恰幅のよい女将さんが太鼓腹を揺すって呼び込みをし、商魂逞しいおじさんがエプロンでぴかぴかに拭いたオレンジを掲げてみせる。
私は市場が好き。
清潔で整然としたスーパーマーケットとはまた違った、開かれた魅力がある。
露店をだしてる人たちはみんな子供の頃からの顔見知りで、気軽に挨拶やおまけをしてくれる。会計時のちょっとした世間話も楽しみ。
小さいスコップでジェリービーンズをすくい袋に詰めてたら、馴染みのおばさんが話しかけてきた。
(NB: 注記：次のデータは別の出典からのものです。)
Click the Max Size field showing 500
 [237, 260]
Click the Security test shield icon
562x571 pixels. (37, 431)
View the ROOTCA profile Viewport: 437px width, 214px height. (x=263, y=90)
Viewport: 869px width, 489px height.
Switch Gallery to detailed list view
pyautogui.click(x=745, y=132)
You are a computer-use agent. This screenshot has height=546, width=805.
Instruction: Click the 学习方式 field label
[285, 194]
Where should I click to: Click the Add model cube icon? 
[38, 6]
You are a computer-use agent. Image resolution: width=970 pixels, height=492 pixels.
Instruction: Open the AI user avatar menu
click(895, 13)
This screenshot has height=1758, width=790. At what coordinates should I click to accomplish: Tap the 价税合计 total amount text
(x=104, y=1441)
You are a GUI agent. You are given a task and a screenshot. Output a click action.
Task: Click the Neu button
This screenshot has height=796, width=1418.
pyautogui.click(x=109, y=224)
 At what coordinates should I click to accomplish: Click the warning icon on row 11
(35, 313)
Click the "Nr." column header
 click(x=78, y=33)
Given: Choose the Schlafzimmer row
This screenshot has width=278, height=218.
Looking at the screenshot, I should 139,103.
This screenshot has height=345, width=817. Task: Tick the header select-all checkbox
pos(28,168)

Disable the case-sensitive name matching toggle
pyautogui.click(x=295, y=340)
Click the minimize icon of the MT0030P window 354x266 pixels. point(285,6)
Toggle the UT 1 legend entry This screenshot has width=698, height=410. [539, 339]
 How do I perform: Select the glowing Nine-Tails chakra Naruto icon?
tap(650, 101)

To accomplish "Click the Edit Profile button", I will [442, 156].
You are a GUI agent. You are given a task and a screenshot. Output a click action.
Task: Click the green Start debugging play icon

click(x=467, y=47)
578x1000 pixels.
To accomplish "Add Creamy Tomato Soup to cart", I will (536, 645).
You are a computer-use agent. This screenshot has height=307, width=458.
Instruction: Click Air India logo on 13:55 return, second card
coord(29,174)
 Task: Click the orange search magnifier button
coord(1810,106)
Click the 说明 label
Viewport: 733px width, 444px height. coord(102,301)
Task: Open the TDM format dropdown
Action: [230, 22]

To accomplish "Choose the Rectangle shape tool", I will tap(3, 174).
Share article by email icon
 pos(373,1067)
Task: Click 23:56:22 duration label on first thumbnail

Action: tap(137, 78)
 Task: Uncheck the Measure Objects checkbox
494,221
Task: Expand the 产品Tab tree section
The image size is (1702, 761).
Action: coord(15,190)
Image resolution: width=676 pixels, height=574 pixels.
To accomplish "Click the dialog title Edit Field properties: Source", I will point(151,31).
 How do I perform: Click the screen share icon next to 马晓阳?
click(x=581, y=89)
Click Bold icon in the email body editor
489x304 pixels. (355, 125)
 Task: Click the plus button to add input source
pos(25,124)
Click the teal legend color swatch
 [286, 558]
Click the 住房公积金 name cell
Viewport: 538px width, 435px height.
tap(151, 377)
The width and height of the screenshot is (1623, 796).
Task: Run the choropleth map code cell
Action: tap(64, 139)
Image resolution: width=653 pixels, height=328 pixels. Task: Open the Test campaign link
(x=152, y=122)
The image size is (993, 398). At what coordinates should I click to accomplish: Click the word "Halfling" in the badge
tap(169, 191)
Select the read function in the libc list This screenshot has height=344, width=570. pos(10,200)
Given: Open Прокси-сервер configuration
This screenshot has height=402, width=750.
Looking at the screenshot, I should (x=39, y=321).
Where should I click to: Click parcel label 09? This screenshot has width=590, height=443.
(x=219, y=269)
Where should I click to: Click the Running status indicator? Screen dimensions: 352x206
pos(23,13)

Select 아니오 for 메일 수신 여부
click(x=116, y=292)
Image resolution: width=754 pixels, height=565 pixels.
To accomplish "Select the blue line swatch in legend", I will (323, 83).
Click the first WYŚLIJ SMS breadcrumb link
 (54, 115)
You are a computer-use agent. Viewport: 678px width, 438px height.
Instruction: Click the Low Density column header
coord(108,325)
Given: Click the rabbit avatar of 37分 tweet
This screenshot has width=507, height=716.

「ご無沙汰だねロビンちゃん、しばらく見ないうちにお姉さんになったじゃないか。髪も伸びて見違えたよ」
「スワローにちんちくりんだって馬鹿にされたから伸ばしてるの」
「あはは、バーズの調子はどうだい?」
「賞金首と追いかけっこに夢中」
ジェリービーンズをざらざら紙袋に流し込んで鼻を鳴らす。
「聞いたよ、一昨日も悪党捕まえたんだって?懸賞金がっぽりふんだくったんだろ、そのうち雲の上のセレブんなってアップタウンに引っ越しちまうんじゃないかい」
褒め殺す一方で河岸替えを案じるおばさんに対し、笑って否定する。
「ないない絶対ない、ありえないって。パパもスワローもアップタウン向きじゃないよ、今のアパート気に入ってるし。あっちにはジェリービーンズ量り売りしてくれる青空市場もないし、地声がでっかくてきっぷのいいおばさんもいないもんね」
「おやまあ、お世辞が上手な子だよ」
「えへ。安くしてくれる?」
ちゃっかり値切るのは忘れない。
正直な所もしアップタウンに引っ越したらって、一度や二度想像しなかったといえば嘘になる。素敵なビーチチェアがあるプール付きの豪邸にも憧れた。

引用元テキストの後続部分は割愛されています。